ACTIVITY. Search the data for the string "agent" and copy each line in which it appears.

[Pixel coordinate grounding data]
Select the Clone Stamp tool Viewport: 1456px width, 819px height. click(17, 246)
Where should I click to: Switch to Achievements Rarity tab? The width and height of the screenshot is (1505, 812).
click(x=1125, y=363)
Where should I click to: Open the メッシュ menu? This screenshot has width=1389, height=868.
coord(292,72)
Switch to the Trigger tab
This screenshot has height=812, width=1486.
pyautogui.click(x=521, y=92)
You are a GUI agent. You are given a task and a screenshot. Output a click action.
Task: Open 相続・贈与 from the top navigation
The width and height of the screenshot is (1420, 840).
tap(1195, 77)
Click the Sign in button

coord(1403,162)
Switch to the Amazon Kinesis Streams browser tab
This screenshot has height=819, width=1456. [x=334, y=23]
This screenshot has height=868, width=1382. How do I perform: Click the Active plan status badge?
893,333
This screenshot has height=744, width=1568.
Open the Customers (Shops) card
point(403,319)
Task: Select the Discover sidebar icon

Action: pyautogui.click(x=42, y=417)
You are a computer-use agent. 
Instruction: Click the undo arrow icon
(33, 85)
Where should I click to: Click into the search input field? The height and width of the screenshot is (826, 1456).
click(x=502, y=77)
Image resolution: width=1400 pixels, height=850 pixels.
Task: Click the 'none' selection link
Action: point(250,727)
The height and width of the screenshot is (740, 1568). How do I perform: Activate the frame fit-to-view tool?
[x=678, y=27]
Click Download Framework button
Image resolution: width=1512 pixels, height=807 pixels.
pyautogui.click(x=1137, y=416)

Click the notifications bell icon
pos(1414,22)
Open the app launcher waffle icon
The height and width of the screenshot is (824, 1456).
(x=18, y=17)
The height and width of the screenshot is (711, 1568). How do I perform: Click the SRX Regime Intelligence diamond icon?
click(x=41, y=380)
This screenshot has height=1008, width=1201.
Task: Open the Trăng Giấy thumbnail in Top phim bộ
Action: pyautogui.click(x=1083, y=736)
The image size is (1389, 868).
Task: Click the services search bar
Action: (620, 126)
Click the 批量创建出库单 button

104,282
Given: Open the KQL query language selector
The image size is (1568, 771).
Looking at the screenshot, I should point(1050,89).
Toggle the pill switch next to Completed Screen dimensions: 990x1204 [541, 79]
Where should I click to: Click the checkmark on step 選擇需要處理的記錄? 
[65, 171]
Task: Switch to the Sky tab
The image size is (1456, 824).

SOLUTION FOR THIS TASK.
You are a GUI agent. You are given a task and a screenshot. Output a click action.
You are a computer-use agent. 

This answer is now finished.